Passage given

# Generalized Least Squares

Summary

The Generalized Least Squares model is a regression formulation which does not assume that the model errors/residuals are independent of each other. Rather it borrows from the Gaussian Process paradigm and assigns a covariance structure to the model residuals.

Warning

The nomenclature Generalized Least Squares (GLS) and Generalized Linear Models (GLM) can cause much confusion. It is important to remember the context of both. GLS refers to relaxing of the independence of residuals assumption while GLM refers to Ordinary Least Squares OLS based models which are extended to model regression, counts, or classification tasks.

## Formulation.¶

Let $\mathbf{X} \in \mathbb{R}^{n\times m}$ be a matrix containing data attributes. The GLS model builds a linear predictor of the target quantity of the following form.

\begin{equation} \mathbf {y} = \varphi(\mathbf {X}) \mathbf {\beta } +\mathbf {\varepsilon } \end{equation}

Where $\varphi(.): \mathbb{R}^m \rightarrow \mathbb{R}^d$ is a feature mapping, $\mathbf{y} \in \mathbb{R}^n$ is the vector of output values found in the training data set and $\mathbf{\beta} \in \mathbb{R}^d$ is a set of regression parameters.

In the GLS framework, it is assumed that the model errors $\varepsilon \in \mathbb{R}^n$ follow a multivariate gaussian distribution given by $\mathbb {E} [\varepsilon |\mathbf {X} ] = 0$ and $\operatorname{Var} [\varepsilon |\mathbf {X} ] = \mathbf {\Omega }$, where $\mathbf{\Omega}$ is a symmetric positive semi-definite covariance matrix.

In order to calculate the model parameters $\mathbf{\beta}$, the log-likelihood of the training data outputs must be maximized with respect to the parameters $\mathbf{\beta}$, which leads to.

\begin{equation} \min_{\mathbf{\beta}} \ \mathcal{J}_P(\mathbf{\beta}) = (\mathbf {y} - \varphi(\mathbf {X}) \mathbf {\beta} )^{\mathtt {T}}\,\mathbf {\Omega } ^{-1}(\mathbf {y} - \varphi(\mathbf {X}) \mathbf {\beta} ) \end{equation}

For the GLS problem the analytical solution of the above optimization problem can be calculated.

Source material
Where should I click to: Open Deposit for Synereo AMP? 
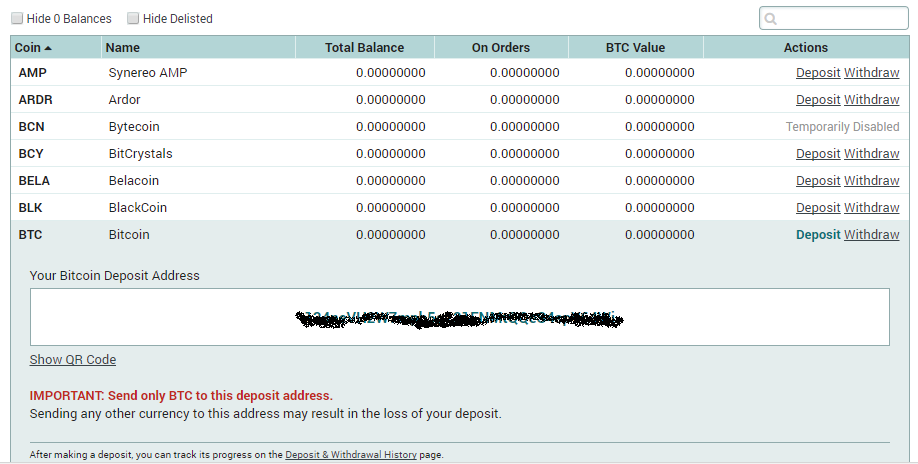(x=817, y=73)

Job 1
Answer from the generalized least squares page above, one line each:
(a) Which assumption about the model errors does the GLS model not make?
(b) What distribution are the model errors assumed to follow in the GLS framework?
(c) What kind of matrix is $\mathbf{\Omega}$ said to be?
Job 2
Please reproduce the part of the generalized least squares page above starting with "The nomenclature Generalized" and going on through "or classification tasks.", word for word.

Exercise response 1
(a) It does not assume that the model errors/residuals are independent of each other.
(b) A multivariate gaussian distribution, with $\mathbb {E} [\varepsilon |\mathbf {X} ] = 0$ and $\operatorname{Var} [\varepsilon |\mathbf {X} ] = \mathbf {\Omega }$.
(c) A symmetric positive semi-definite covariance matrix.

Exercise response 2
The nomenclature Generalized Least Squares (GLS) and Generalized Linear Models (GLM) can cause much confusion. It is important to remember the context of both. GLS refers to relaxing of the independence of residuals assumption while GLM refers to Ordinary Least Squares OLS based models which are extended to model regression, counts, or classification tasks.